Morning sickness is something many moms have to deal with. There are ways you can help manage nausea at work. Avoiding dining areas, packing mouthwash and a toothbrush and packing in soothing lemon and ginger are all things you can do to make yourself more comfortable. Eating and drinking little and often can also help keep the nausea at bay.
Be sure to dress comfortably, and try to take frequent breaks and walks, as this’ll also help you stay more comfortable.
What rights am I entitled to as an expecting mom in South Africa?
As a pregnant employee, you are probably wondering what rights you’re entitled to. It is a good idea to inform your employee as soon as you can, so that your employer can manage the situation as best as they can (for both of you) – they are required by law to maintain a work environment that is safe for their employees.

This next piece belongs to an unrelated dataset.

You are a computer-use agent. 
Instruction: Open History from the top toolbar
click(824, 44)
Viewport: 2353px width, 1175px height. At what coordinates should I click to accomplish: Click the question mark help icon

As an expecting mom, you will be glad to hear that you’re well protected under South African law – you may not be discriminated against or dismissed due to your pregnancy. You also have the right to four consecutive months unpaid maternity leave, anytime from four weeks before your expected birth date. Unfortunately employees are not obligated to pay you during this period, however, your job will be kept open for you until your return to work after maternity leave.